Example of patterns.txt file:

SPATIAL:[RNA][-][10X][coordinate_barcode.txt][30X][coordinate_barcode.txt][30X]

The coordinate_barcode.txt file defines the (x,y) spatial coordinates using an 8x12 matrix of 96 unique 8-base long barcode sequences.

Example of mismatches.txt file:

0,0,0,1,0,1,0

Mouse reference genome The first pattern element contains the transcript and will be aligned to the mouse reference genome (GRCm38) using the STAR aligner. Follow the instruction below to download the GRCm38 primary assembly and the corresponding GENCODE annotation files.

mkdir GRCm38
cd GRCm38

wget https://ftp.ebi.ac.uk/pub/databases/gencode/Gencode_mouse/release_M25/GRCm38.primary_assembly.genome.fa.gz -P data/GRCm38
wget https://ftp.ebi.ac.uk/pub/databases/gencode/Gencode_mouse/release_M25/gencode.vM25.annotation.gtf.gz -P data/GRCm38
gunzip *.gz

Next, generate the STAR genome index:

STAR --runThreadN 70 \
    --runMode genomeGenerate \
    --genomeDir GRCh38_STAR_index \
    --genomeFastaFiles GRCh38.primary_assembly.genome.fa \
    --sjdbGTFfile gencode.v43.annotation.gtf \
    --sjdbOverhang 73

The ESGI-initialization file requires the directory path to the STAR genome index and all the pattern details described above.

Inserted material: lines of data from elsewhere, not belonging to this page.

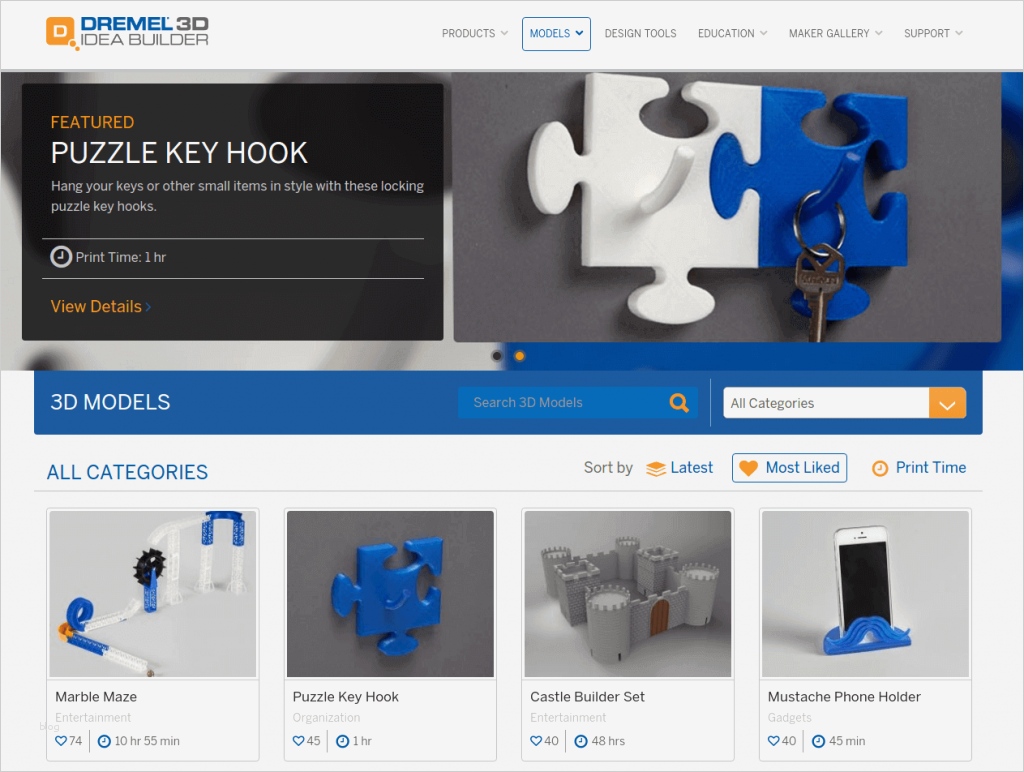Click the Latest stacked layers sort icon
Viewport: 1024px width, 772px height.
[x=656, y=469]
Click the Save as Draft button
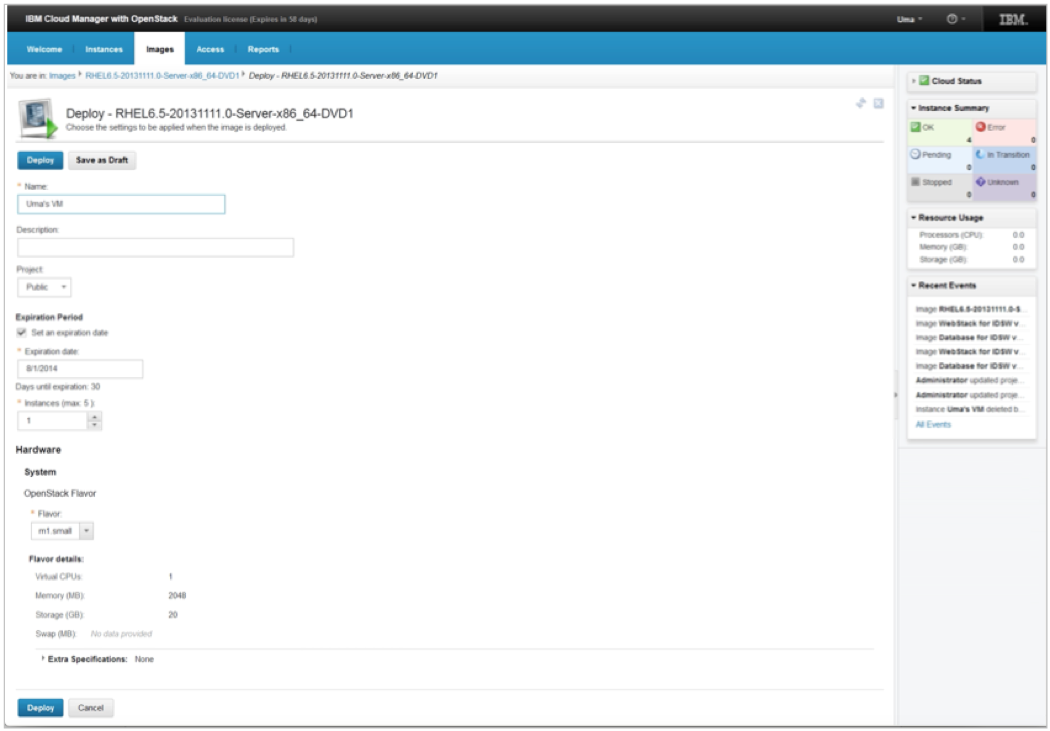This screenshot has width=1050, height=731. (x=102, y=160)
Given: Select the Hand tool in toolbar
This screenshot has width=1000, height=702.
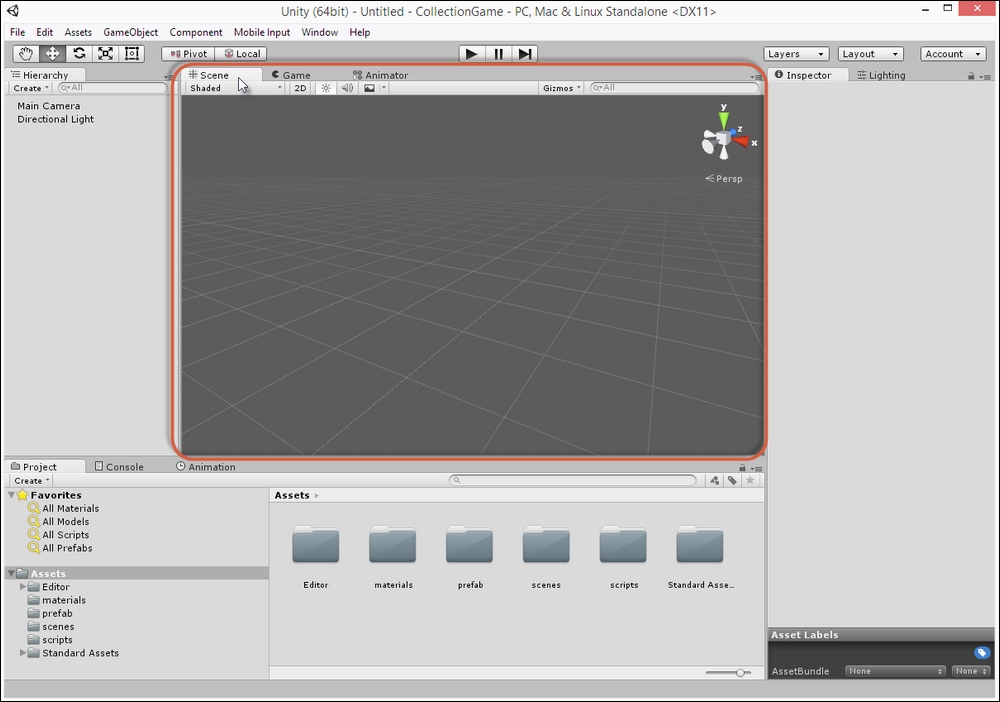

Note that because STAR appends the annotated transcript to the remaining set of demultiplexed barcode elements, the feature identity,FEATURE_ID, will get an index equal to the final pattern element index +1.

myExperiment.ini:

Path_data = "/path/to/raw_data"
# Includes FASTQ files of the two forward reads

Path_background_data = "/path/to/background_data"
# .txt files for barcode pattern, mismatches, annotation

Path_output = "/path/to/output"

# Forward read:
forward="${Path_data}/SRR20073555_1.fastq.gz"
reverse="${Path_data}/SRR20073555_2.fastq.gz"

pattern="${Path_background_data}/patterns.txt"
mismatches="${Path_background_data}/mismatches.txt"

# Indexing for elements encoding: feature, single-cell ID and UMI:
FEATURE_ID=7
SC_ID=3,5

ANNOTATION_IDs=3,5
ANNOTATION_NAMES="${Path_background_data}/xAnnotation.txt","${Path_background_data}/yAnnotation.txt"

genomeDir="/path/to/GRCm38_STAR_index/"
feature=GN

UMI_ID=2
hamming=1

independent=1

threads=10
prefix=MYEXPERIMENT

Finally, execute ESGI using the command line below:

./bin/esgi myExperiment.ini

Refences

1. Opzoomer, J. W. et al. SIGNAL-seq: Multimodal Single-cell Inter- and Intra-cellular Signalling Analysis (2024).
2. Krämer, N. et al. Cell-state specific drug-responses are associated with differences in signaling network wiring. Mol. Cell. Proteomics 101529 (2026).
3. Wirth, J., Huber, N., Yin, K. et al. Spatial transcriptomics using multiplexed deterministic barcoding in tissue. Nat Commun 14, 1523 (2023).